Selain Duit Kontan, pelaku juga menggasak sejumlah barang elektronik seperti MacBook, laptop, iPad dan lumayan melimpah orang unit telepon pegang.
keseluruhan kerugian Nan dialami korban diperkirakan meraih Rp30 juta.
Polisi kemudian melaksanakan penyelidikan melalui rekaman CCTV dan pelacakan barang bukti hingga pada akhirnya tercapai menangkap para tersangka pelan sejak Kamis (7/5/2026).
Selain tiga eksekutor Primer, polisi juga menangkap seorang Wanita bernama Mega Triana Nan disinyalir meminjamkan sepeda motor Yamaha NMax hasilkan operasional langkah perampokan.
Berdasarkan keluaran pemeriksaan, motif langkah tersebut dipicu persoalan utang piutang antara keliru Esa tersangka bernama La Pendi berbarengan korban.

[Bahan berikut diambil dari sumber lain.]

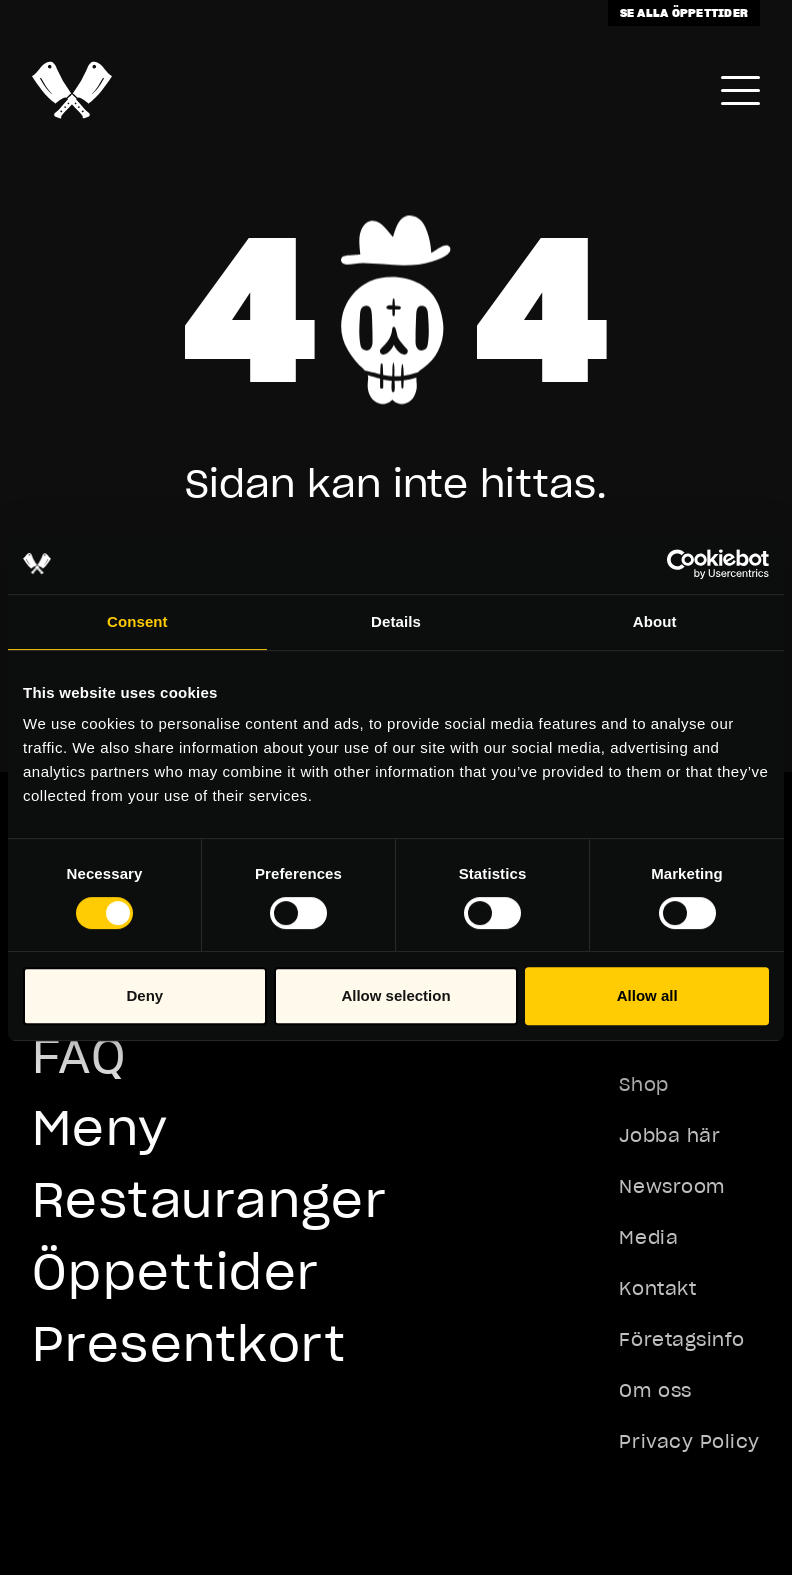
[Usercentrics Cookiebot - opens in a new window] (681, 564)
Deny (144, 995)
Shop (643, 1084)
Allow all (647, 995)
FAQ (79, 1055)
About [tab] (655, 621)
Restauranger (209, 1199)
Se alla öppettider (684, 12)
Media (648, 1237)
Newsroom (671, 1186)
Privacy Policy (689, 1441)
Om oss (655, 1390)
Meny (100, 1127)
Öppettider (175, 1271)
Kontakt (657, 1288)
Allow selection (395, 995)
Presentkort (189, 1343)
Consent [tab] (137, 621)
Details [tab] (396, 621)
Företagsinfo (681, 1339)
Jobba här (669, 1135)
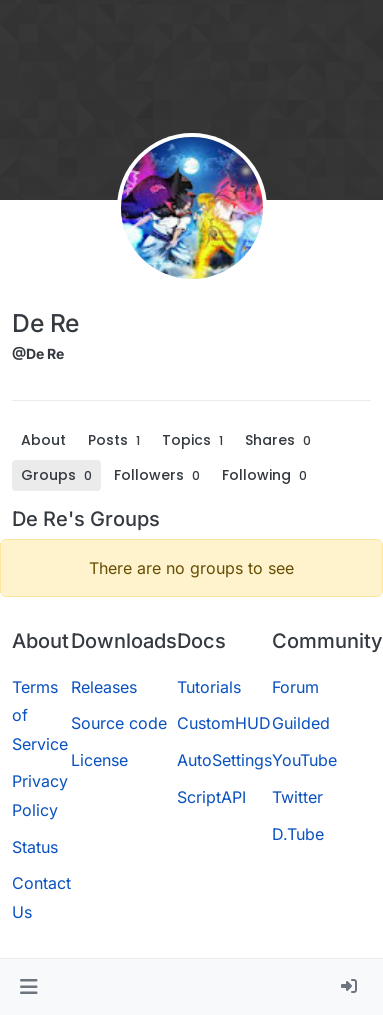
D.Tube (298, 834)
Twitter (297, 797)
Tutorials (209, 687)
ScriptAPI (211, 797)
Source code (119, 723)
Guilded (301, 723)
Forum (295, 687)
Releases (104, 687)
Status (35, 847)
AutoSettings (224, 760)
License (99, 760)
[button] (28, 987)
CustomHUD (224, 723)
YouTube (304, 760)
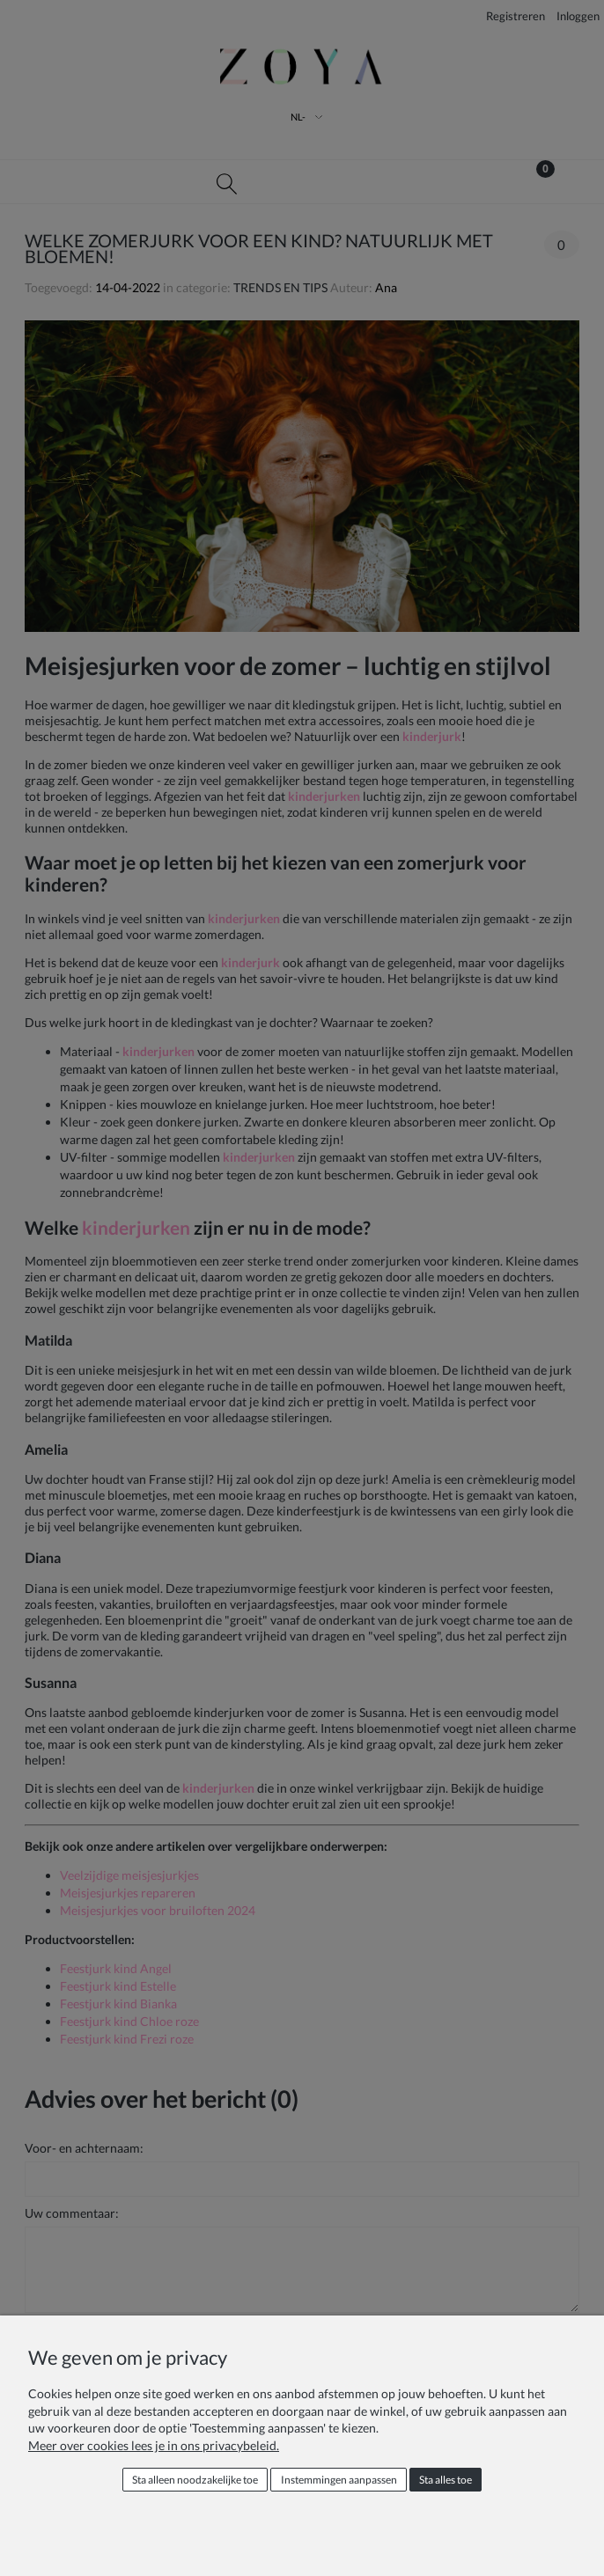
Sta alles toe (445, 2479)
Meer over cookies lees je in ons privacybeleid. (153, 2445)
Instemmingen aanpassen (339, 2479)
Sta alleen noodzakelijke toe (195, 2479)
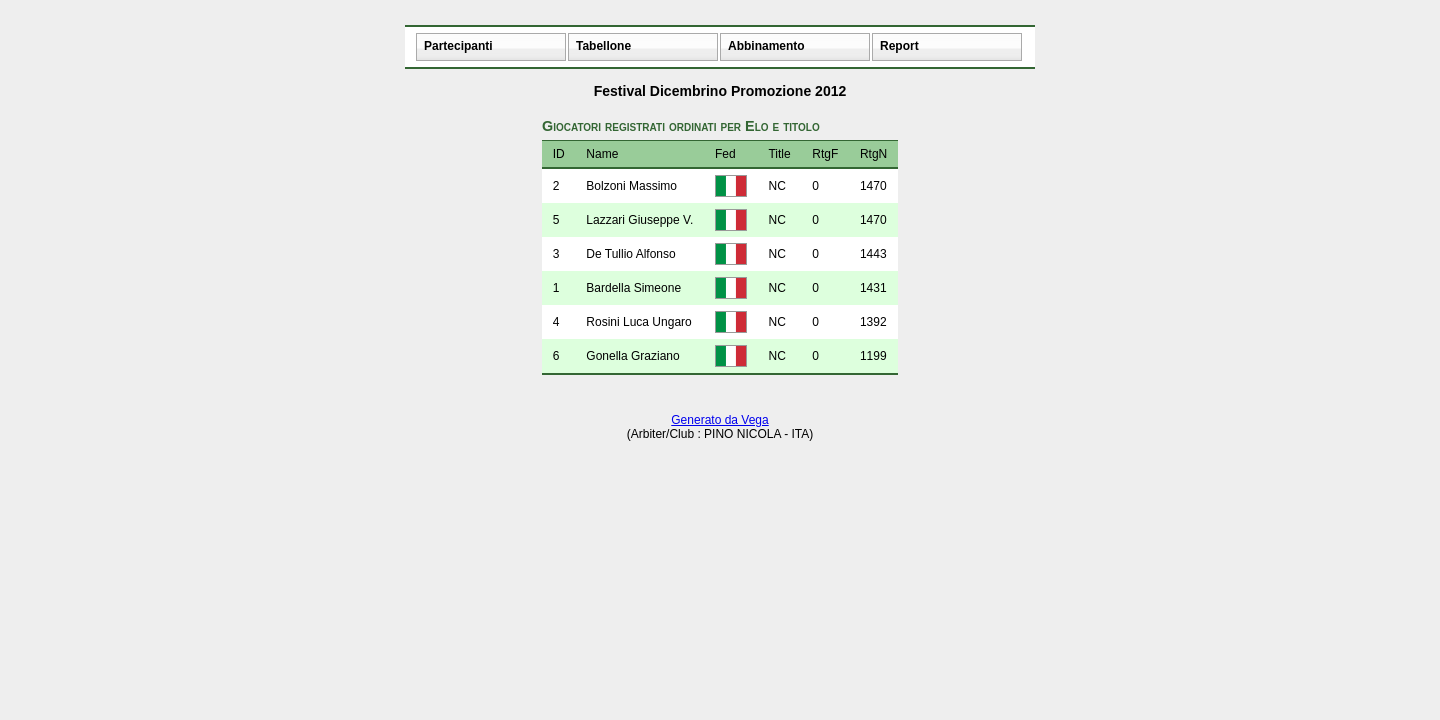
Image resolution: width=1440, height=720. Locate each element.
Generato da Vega (719, 420)
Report (899, 46)
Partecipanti (458, 46)
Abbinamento (766, 46)
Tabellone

“Motifnya dipicu masalah utang piutang antara tersangka La Pendi berbarengan korban,” cerah Baihaki.
Dari tangan pelaku, polisi melindungi sejumlah barang bukti berupa airsoft gun berbentuk pistol, badik, masker, sarung tangan, lakban dan pelat nomor kendaraan Imitasi.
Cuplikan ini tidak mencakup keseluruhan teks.